“We’ve identified and are testing potential cropping systems that don’t just improve agricultural soil quality, but also boost profitability.” That’s the simple message Rudi Hessel of Wageningen Environmental Research is sending on behalf of the EU-funded SoilCare project to the farming sector today, 5 December 2018, Word Soil Day.
Farms of all scales – from small organic to large industrial – can implement SoilCare’s Soil-Improving Cropping Systems (SICSs) to potentially cut costs and/or increase yield and quality, while protecting long-term soil health. The optimisation techniques may mean agrochemical inputs like fertilisers and herbicides can be drastically reduced.
SoilCare’s SICS include crop rotation and cover crops, tillage, organic amendments (such as humic acid and green manure), mulches and organic techniques. The project team has identified some specific SICS for farmers to use in preventing a range of soil threats when growing specific crop-types. The team’s review of SICSs also features agronomic techniques that will help optimise any existing cropping system regardless of crop-type or context. “The 16 study sites in SoilCare are now testing a range of SICSs and we are looking forward to learning about their advantages and drawbacks,” says project coordinator Rudi Hessel.
The team’s results are timely, coming ahead of the Food and Agriculture Organization’s World Soil Day, and against a backdrop of the deteriorating health of Europe’s agricultural soils caused by overexploitation and poor management. At a European level, soil erosion affects over 12 million hectares of land – about 7.2% of the total agricultural land – and leads to 1.25 billion euro loss in crop productivity.

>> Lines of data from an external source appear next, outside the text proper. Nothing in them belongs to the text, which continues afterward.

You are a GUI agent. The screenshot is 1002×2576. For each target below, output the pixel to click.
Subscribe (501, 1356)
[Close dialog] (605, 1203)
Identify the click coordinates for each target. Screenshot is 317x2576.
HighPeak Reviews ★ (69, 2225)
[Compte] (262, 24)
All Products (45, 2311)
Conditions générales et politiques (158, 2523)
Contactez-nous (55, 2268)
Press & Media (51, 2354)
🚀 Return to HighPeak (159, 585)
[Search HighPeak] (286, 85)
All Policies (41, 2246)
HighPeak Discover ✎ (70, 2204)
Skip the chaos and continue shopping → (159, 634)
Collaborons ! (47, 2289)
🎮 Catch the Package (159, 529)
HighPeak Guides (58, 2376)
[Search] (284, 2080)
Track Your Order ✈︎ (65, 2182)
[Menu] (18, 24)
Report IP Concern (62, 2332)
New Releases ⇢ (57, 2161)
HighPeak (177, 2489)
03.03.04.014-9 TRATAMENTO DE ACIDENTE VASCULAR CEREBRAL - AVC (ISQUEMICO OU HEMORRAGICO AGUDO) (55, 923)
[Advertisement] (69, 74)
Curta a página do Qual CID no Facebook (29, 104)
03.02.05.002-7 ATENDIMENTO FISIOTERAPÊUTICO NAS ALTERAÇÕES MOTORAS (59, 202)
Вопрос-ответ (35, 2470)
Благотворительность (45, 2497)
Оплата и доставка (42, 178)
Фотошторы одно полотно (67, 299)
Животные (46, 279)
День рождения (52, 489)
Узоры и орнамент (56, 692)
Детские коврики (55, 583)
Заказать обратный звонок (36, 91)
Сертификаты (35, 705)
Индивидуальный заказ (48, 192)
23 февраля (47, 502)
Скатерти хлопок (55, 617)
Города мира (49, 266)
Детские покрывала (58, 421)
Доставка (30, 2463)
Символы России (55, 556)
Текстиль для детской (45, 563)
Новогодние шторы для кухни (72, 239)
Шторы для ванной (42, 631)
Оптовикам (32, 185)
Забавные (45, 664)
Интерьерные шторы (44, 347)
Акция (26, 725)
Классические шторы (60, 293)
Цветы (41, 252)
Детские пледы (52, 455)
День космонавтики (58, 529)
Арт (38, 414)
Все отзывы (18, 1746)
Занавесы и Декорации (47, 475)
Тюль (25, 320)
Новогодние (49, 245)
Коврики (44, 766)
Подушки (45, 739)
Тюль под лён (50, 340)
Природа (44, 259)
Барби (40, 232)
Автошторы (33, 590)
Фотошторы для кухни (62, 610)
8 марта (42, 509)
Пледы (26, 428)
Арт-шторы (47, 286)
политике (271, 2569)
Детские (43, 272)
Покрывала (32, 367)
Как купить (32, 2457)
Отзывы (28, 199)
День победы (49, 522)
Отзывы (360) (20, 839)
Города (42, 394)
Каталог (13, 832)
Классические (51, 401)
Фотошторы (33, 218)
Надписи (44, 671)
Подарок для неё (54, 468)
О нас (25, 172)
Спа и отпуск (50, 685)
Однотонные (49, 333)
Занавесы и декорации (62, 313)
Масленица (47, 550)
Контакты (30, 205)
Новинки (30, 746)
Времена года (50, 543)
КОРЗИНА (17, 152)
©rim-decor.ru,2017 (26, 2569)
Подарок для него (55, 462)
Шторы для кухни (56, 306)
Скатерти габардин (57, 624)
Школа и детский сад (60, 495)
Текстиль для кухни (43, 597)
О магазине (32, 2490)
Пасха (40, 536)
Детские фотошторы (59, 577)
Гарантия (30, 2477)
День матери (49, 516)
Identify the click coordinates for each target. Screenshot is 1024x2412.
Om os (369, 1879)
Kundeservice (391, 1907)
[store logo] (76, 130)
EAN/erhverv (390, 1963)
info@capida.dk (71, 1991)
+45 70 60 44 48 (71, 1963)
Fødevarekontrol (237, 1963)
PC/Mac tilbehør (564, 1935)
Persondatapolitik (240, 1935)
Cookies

As the UN’s Food and Agricultural Organisation uses World Soil Day to raise awareness about soil health, it may come as little surprise to find out that soil doesn’t just impact our food supplies, it also helps clean water and lower risks of floods and droughts. More surprising is the SoilCare team’s efforts to treat profitability for farmers as a central priority – a consideration many research projects on environmental health overlook.